La Guaragua siempre fue cuna de bohemios, artistas de toda cromática y emprendedores decididos. Y de gente sin tacha y mano abierta. En una mezcla tan variopinta, lo no tan santo también metió cuchara. En esta calle, explica Acosta, funcionó por años el consultorio de Carmela Granja, una famosa ‘obstetriz’ que realizaba ‘trabajos’ de dudosa índole.
También navegó en la gloria el Batallón Pichincha, un bar de amplio espectro en donde se pegaban los ‘huaspetes’ los tarambanas quiteños. Por el batallón caían a veces, según cuentan las leyendas urbanas, Guayasamín, Camilo Egas, Eduardo Kingman… Estos ‘cracks’ del pincel acababan esas noches -cuentan- a trompón limpio.
¿Y chullas quiteños? Obvio. El más carismático fue el ‘Chispo’ Ramírez, un árbitro de box que vestía como un dandi y olía a pino silvestre legítimo. Como muchas calles añejas de Quito, La Guaragua tuvo una vida tan irregular como la topografía que le rodea, explica José María Saez, catedrático de la Pontificia Universidad Católica que tiene su casa a media cuadra.
Es un lugar lleno de historia. Un crimen sucedido bajo su arco a inicios del siglo XX dio pábulo al célebre cuento de Pablo Palacio ‘Un hombre muerto a puntapiés’. Y ha aparecido en películas como ‘El superagente 3K3’ (Ernesto Albán y Tres Patines) y ‘Qué tan lejos’, de Tania Hermida.
Penosamente, explica Saez, la construcción original ha recibido un trato antitécnico (con losas de hormigón) y su función se ha trasmutado a la de bodega. En la calle y en el antiguo patio-garaje del Arenas, en cambio, el tratamiento ha sido más inteligente, no solo estético sino también sociocultural, afirma este arquitecto.
En el 2018, el Instituto Metropolitano de Patrimonio, IMP, los vecinos y los socios del mercado impulsaron la recuperación del área. Se abrieron varios centros artísticos, artesanales y bares. Entonces apareció la pandemia para borrar de un plumazo esa propuesta, se lamenta Saez.

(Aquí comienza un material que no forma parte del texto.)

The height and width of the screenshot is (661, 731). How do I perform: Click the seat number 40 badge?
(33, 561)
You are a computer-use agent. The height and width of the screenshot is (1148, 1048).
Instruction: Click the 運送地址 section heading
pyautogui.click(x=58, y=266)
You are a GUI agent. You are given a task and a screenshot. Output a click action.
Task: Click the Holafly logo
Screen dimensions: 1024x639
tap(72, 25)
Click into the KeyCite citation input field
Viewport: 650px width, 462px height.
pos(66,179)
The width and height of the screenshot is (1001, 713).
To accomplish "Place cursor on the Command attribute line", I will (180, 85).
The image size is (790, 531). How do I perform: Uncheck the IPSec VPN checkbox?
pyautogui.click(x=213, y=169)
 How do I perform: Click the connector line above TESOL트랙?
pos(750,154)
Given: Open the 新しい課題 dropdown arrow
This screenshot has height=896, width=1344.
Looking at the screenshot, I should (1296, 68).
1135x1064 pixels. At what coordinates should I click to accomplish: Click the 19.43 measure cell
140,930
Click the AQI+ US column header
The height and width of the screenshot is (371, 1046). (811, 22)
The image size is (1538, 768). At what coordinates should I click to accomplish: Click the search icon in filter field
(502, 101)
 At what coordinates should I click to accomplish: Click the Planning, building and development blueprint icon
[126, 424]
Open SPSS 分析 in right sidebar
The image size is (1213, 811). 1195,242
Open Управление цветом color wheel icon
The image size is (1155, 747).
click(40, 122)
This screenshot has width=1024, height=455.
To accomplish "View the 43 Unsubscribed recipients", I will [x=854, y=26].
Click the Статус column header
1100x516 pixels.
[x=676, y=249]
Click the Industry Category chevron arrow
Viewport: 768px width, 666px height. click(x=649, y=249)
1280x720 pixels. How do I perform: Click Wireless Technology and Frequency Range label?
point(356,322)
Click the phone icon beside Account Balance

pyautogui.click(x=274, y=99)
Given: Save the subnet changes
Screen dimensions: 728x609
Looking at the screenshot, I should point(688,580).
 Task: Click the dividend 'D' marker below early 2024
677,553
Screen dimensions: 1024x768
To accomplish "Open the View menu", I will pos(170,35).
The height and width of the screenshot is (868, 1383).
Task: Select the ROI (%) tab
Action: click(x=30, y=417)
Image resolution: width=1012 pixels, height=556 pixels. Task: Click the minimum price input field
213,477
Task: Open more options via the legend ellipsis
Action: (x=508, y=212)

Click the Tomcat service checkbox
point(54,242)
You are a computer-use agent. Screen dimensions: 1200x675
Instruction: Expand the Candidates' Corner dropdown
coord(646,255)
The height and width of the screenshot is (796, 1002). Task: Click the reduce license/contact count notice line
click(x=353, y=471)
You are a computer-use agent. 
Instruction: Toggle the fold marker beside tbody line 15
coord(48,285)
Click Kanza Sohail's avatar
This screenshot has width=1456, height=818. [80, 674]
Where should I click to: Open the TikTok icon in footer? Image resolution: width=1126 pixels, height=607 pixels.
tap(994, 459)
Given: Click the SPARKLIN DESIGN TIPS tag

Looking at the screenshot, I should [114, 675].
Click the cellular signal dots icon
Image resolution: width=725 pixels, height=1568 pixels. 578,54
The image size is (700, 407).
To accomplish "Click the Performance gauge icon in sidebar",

Pero la derrota no cabe en la bitácora de Quito. Ahora mismo, allí se cumple un plan de mantenimiento, explica Raúl Codena, director del IMP. Es parte de la recuperación de la imagen urbana del Centro e incluye ítems como la puesta a punto de la iluminación (los ya clásicos paraguas de luces) y la artística de ventanas y balcones, la pintura y la optimización de la seguridad. Para eso, el IMP maneja un presupuesto de USD 15 000. La obra concluirá en septiembre. El apoyo de vecinos y del mercado es 24/7.